[Records contained in a dataset]
=== Begin Enclosure ===

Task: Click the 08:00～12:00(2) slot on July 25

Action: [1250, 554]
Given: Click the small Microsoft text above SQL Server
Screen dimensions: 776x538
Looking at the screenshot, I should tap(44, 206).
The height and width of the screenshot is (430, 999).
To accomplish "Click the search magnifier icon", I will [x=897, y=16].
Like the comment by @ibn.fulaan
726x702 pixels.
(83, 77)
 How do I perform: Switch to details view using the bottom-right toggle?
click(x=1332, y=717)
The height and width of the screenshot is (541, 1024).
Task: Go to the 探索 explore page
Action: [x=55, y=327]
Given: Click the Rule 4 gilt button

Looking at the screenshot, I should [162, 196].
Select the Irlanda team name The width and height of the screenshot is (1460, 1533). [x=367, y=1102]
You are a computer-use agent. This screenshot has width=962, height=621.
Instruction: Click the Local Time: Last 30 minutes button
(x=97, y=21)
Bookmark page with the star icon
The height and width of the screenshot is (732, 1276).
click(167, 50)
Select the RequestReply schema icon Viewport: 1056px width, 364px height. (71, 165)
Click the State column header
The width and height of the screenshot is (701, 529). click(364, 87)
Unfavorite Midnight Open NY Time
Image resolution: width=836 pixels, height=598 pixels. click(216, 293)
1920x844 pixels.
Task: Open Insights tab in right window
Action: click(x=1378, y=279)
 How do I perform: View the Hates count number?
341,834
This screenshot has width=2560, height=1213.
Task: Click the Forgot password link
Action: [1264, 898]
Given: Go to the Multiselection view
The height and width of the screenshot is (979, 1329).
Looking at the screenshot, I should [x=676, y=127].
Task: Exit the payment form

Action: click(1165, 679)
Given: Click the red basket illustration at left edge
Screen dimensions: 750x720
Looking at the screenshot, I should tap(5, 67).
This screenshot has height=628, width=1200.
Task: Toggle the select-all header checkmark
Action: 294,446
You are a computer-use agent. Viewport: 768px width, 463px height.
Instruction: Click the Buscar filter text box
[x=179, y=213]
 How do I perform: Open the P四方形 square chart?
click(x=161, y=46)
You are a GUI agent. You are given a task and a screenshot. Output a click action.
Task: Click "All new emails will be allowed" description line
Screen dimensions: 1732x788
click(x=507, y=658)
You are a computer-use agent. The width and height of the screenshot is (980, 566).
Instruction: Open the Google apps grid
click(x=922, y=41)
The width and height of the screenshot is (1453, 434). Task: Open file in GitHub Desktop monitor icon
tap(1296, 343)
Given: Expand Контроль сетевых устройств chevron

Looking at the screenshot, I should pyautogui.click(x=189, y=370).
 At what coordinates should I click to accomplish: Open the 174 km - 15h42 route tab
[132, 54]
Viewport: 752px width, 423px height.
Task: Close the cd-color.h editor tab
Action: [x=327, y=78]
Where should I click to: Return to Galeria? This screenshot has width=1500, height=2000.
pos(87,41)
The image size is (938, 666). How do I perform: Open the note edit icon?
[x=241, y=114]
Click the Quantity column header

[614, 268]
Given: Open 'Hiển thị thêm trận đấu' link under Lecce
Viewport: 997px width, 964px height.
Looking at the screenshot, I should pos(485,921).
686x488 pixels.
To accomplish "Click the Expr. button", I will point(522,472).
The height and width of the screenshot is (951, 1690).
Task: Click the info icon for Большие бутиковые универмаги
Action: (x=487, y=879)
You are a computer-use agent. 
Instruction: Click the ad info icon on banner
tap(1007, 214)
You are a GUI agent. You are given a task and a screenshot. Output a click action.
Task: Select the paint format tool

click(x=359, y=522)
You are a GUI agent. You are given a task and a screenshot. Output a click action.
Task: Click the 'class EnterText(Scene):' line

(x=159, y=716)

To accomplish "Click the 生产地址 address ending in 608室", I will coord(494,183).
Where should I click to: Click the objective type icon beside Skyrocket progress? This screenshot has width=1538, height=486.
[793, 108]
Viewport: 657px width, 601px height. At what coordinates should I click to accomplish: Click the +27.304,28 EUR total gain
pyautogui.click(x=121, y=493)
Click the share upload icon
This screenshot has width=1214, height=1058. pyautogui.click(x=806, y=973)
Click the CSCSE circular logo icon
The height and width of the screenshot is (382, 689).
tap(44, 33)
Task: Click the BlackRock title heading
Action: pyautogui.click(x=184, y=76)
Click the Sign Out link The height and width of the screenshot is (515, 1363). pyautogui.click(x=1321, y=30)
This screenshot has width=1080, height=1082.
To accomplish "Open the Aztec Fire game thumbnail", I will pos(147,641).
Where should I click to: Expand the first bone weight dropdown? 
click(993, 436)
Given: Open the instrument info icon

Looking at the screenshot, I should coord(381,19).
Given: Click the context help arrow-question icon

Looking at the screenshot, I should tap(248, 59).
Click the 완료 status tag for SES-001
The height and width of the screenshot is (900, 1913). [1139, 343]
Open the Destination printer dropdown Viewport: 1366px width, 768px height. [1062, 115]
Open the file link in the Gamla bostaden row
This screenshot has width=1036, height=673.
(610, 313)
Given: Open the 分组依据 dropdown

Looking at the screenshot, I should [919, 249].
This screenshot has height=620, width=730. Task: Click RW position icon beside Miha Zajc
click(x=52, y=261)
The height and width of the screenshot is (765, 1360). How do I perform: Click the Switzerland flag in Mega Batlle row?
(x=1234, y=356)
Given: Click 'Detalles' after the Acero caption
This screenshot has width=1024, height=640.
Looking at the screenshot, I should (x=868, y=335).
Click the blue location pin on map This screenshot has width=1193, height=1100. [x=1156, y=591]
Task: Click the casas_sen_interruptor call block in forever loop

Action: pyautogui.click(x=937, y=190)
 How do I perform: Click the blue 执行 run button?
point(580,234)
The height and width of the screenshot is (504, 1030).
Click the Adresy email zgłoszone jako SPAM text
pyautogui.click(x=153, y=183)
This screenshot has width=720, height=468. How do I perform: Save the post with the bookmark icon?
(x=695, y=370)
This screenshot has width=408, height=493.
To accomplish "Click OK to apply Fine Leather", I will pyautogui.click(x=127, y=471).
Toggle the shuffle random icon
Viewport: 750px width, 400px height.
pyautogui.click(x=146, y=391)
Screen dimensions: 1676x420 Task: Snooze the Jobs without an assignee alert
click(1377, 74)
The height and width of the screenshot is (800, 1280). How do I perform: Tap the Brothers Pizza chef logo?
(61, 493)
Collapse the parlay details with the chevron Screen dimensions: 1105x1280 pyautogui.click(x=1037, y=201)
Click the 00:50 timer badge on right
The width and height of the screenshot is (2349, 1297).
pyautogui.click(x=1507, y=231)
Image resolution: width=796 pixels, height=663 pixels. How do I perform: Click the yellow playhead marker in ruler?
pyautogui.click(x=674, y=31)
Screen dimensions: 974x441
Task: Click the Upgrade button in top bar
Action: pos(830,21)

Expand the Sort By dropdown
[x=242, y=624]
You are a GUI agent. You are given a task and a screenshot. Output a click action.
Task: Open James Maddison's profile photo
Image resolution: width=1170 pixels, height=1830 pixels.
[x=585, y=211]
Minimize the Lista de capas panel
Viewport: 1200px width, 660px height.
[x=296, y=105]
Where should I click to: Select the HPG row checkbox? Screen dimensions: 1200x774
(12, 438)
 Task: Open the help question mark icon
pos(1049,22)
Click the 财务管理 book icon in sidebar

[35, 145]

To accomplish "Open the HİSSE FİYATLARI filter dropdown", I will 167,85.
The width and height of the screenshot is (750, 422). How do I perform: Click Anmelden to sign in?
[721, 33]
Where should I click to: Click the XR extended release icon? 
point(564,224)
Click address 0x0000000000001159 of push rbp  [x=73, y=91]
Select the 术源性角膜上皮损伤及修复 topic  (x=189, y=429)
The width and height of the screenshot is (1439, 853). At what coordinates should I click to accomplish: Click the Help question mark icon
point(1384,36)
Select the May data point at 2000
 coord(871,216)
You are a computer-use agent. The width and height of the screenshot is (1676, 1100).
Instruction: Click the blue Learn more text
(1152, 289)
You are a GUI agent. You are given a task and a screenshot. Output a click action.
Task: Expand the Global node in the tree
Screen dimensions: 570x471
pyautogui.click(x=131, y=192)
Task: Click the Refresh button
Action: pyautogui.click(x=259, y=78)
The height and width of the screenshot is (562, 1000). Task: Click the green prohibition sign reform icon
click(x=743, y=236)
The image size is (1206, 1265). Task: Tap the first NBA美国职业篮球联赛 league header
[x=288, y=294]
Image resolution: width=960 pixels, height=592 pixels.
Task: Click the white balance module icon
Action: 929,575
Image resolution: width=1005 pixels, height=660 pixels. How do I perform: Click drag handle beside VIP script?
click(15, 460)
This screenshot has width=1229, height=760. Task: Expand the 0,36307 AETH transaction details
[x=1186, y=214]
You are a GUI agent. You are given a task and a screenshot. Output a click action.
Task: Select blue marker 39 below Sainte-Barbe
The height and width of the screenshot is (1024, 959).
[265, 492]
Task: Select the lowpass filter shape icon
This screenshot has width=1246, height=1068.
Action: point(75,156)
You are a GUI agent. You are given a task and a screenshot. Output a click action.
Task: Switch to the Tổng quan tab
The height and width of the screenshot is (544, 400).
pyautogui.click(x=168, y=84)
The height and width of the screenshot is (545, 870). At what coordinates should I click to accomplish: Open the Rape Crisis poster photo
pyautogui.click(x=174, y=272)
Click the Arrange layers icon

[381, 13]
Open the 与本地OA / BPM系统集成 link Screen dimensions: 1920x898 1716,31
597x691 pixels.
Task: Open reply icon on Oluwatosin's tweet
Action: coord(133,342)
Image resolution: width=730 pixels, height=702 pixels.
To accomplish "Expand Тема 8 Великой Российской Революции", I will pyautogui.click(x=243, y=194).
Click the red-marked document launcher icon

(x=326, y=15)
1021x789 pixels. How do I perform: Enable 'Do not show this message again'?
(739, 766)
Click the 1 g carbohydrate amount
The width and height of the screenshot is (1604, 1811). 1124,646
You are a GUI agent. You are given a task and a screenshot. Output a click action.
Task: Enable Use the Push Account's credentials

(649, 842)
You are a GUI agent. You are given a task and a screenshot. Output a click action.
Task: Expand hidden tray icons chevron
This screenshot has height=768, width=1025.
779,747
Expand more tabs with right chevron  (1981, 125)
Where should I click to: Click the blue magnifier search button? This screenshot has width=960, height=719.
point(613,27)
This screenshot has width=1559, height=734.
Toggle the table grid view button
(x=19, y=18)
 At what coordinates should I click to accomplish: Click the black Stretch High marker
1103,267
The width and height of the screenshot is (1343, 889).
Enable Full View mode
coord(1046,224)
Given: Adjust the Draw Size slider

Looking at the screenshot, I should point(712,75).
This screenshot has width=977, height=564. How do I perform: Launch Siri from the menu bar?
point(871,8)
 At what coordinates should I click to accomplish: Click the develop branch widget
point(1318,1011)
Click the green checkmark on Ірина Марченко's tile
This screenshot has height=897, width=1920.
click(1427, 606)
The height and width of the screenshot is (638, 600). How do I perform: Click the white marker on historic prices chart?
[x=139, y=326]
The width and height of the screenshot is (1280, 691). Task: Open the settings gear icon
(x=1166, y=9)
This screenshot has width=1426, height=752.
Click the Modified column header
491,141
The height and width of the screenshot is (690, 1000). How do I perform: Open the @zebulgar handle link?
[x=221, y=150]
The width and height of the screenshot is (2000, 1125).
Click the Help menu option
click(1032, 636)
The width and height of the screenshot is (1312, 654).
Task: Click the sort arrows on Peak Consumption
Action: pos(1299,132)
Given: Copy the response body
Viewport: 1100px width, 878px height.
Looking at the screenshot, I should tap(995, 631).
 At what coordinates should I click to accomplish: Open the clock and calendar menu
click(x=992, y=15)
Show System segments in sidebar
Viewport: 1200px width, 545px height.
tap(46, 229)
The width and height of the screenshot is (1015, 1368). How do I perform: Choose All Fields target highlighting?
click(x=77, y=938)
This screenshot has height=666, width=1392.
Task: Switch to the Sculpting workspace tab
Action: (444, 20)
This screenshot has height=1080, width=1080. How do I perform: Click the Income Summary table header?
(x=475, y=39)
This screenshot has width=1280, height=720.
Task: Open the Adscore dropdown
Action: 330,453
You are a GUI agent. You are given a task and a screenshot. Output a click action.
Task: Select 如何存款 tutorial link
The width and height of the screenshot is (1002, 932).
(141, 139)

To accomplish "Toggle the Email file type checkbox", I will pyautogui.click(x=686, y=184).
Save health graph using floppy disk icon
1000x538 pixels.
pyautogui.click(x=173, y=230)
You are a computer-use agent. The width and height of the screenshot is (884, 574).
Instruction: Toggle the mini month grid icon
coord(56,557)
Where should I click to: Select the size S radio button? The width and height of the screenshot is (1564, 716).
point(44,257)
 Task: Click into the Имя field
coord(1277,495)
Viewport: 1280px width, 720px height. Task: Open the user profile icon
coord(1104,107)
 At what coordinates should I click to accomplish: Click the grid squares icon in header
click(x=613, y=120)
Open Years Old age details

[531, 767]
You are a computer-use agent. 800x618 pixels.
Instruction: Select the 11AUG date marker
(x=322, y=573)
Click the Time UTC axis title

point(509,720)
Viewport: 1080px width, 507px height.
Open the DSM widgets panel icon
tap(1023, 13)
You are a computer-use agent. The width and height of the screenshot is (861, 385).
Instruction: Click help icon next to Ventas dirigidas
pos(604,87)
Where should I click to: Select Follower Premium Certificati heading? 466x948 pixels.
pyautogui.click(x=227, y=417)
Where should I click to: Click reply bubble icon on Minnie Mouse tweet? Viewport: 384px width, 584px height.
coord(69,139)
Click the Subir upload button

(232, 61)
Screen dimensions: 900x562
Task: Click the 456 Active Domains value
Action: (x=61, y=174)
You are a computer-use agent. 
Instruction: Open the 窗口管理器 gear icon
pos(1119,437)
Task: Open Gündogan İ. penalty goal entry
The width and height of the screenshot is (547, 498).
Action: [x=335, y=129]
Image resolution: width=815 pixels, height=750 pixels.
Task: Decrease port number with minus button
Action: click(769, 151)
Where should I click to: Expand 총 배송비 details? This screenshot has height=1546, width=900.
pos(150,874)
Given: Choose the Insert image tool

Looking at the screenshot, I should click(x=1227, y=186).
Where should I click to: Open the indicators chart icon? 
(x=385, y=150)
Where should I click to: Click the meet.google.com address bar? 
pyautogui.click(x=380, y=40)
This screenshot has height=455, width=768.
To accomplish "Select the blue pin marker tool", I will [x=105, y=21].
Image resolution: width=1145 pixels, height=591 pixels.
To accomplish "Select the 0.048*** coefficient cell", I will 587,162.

=== End Enclosure ===

■ **What you should do**
The required output is every line above from the one with "Instruction: Click the ad info icon on banner" down to the one with "This screenshot has width=1080, height=1082.", restated word for word, ends included.

■ **Expected answer**
Instruction: Click the ad info icon on banner
tap(1007, 214)
You are a GUI agent. You are given a task and a screenshot. Output a click action.
Task: Select the paint format tool

click(x=359, y=522)
You are a GUI agent. You are given a task and a screenshot. Output a click action.
Task: Click the 'class EnterText(Scene):' line

(x=159, y=716)

To accomplish "Click the 生产地址 address ending in 608室", I will coord(494,183).
Where should I click to: Click the objective type icon beside Skyrocket progress? This screenshot has width=1538, height=486.
[793, 108]
Viewport: 657px width, 601px height. At what coordinates should I click to accomplish: Click the +27.304,28 EUR total gain
pyautogui.click(x=121, y=493)
Click the share upload icon
This screenshot has width=1214, height=1058. pyautogui.click(x=806, y=973)
Click the CSCSE circular logo icon
The height and width of the screenshot is (382, 689).
tap(44, 33)
Task: Click the BlackRock title heading
Action: pyautogui.click(x=184, y=76)
Click the Sign Out link The height and width of the screenshot is (515, 1363). pyautogui.click(x=1321, y=30)
This screenshot has width=1080, height=1082.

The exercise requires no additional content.